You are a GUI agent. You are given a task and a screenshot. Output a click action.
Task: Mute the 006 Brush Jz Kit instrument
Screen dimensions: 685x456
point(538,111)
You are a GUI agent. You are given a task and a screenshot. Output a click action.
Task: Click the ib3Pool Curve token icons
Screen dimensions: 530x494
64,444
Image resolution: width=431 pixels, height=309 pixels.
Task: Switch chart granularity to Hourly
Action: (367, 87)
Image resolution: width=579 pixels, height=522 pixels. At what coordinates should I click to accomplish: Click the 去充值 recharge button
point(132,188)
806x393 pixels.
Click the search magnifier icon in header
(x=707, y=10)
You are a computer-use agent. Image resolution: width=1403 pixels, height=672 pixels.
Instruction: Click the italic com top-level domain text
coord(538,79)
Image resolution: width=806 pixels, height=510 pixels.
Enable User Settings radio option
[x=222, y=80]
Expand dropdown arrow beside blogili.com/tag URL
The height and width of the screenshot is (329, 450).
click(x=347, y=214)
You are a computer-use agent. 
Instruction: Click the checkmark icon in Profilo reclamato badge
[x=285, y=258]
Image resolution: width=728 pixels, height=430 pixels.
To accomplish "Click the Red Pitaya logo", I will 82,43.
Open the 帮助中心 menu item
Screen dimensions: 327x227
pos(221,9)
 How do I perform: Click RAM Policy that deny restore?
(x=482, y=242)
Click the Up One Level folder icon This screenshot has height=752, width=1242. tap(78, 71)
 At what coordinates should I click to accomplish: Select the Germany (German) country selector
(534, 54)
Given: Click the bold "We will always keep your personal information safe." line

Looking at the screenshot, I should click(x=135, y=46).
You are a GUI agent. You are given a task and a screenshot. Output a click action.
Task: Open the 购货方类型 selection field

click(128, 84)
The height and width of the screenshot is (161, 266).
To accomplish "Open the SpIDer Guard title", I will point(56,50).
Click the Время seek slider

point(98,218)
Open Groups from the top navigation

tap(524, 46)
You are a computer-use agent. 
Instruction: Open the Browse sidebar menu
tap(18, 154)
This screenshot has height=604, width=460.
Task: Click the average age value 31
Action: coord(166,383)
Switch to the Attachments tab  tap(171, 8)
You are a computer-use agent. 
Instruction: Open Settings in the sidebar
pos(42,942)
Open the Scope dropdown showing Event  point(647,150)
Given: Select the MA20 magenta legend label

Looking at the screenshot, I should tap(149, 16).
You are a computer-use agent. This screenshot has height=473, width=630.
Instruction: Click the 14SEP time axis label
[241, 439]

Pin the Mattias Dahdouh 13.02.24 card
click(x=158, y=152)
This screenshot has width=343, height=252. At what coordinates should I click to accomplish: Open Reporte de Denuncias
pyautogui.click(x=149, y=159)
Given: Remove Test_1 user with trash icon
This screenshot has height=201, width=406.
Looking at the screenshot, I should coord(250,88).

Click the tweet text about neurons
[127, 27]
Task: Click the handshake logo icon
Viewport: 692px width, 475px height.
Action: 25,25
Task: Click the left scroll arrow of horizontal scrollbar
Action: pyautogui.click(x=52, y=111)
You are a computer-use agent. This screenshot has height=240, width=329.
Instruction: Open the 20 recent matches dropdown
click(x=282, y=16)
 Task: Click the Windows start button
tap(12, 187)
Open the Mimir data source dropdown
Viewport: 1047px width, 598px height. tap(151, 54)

----

_DIRECTIONS:_
Repeat the whole of the data verbatim, as it reads above.

_SOLUTION BELOW:_
You are a GUI agent. You are given a task and a screenshot. Output a click action.
Task: Mute the 006 Brush Jz Kit instrument
Screen dimensions: 685x456
point(538,111)
You are a GUI agent. You are given a task and a screenshot. Output a click action.
Task: Click the ib3Pool Curve token icons
Screen dimensions: 530x494
64,444
Image resolution: width=431 pixels, height=309 pixels.
Task: Switch chart granularity to Hourly
Action: (367, 87)
Image resolution: width=579 pixels, height=522 pixels. At what coordinates should I click to accomplish: Click the 去充值 recharge button
point(132,188)
806x393 pixels.
Click the search magnifier icon in header
(x=707, y=10)
You are a computer-use agent. Image resolution: width=1403 pixels, height=672 pixels.
Instruction: Click the italic com top-level domain text
coord(538,79)
Image resolution: width=806 pixels, height=510 pixels.
Enable User Settings radio option
[x=222, y=80]
Expand dropdown arrow beside blogili.com/tag URL
The height and width of the screenshot is (329, 450).
click(x=347, y=214)
You are a computer-use agent. 
Instruction: Click the checkmark icon in Profilo reclamato badge
[x=285, y=258]
Image resolution: width=728 pixels, height=430 pixels.
To accomplish "Click the Red Pitaya logo", I will 82,43.
Open the 帮助中心 menu item
Screen dimensions: 327x227
pos(221,9)
 How do I perform: Click RAM Policy that deny restore?
(x=482, y=242)
Click the Up One Level folder icon This screenshot has height=752, width=1242. tap(78, 71)
 At what coordinates should I click to accomplish: Select the Germany (German) country selector
(534, 54)
Given: Click the bold "We will always keep your personal information safe." line

Looking at the screenshot, I should click(x=135, y=46).
You are a GUI agent. You are given a task and a screenshot. Output a click action.
Task: Open the 购货方类型 selection field

click(128, 84)
The height and width of the screenshot is (161, 266).
To accomplish "Open the SpIDer Guard title", I will point(56,50).
Click the Время seek slider

point(98,218)
Open Groups from the top navigation

tap(524, 46)
You are a computer-use agent. 
Instruction: Open the Browse sidebar menu
tap(18, 154)
This screenshot has height=604, width=460.
Task: Click the average age value 31
Action: coord(166,383)
Switch to the Attachments tab  tap(171, 8)
You are a computer-use agent. 
Instruction: Open Settings in the sidebar
pos(42,942)
Open the Scope dropdown showing Event  point(647,150)
Given: Select the MA20 magenta legend label

Looking at the screenshot, I should tap(149, 16).
You are a computer-use agent. This screenshot has height=473, width=630.
Instruction: Click the 14SEP time axis label
[241, 439]

Pin the Mattias Dahdouh 13.02.24 card
click(x=158, y=152)
This screenshot has width=343, height=252. At what coordinates should I click to accomplish: Open Reporte de Denuncias
pyautogui.click(x=149, y=159)
Given: Remove Test_1 user with trash icon
This screenshot has height=201, width=406.
Looking at the screenshot, I should coord(250,88).

Click the tweet text about neurons
[127, 27]
Task: Click the handshake logo icon
Viewport: 692px width, 475px height.
Action: 25,25
Task: Click the left scroll arrow of horizontal scrollbar
Action: pyautogui.click(x=52, y=111)
You are a computer-use agent. This screenshot has height=240, width=329.
Instruction: Open the 20 recent matches dropdown
click(x=282, y=16)
 Task: Click the Windows start button
tap(12, 187)
Open the Mimir data source dropdown
Viewport: 1047px width, 598px height. tap(151, 54)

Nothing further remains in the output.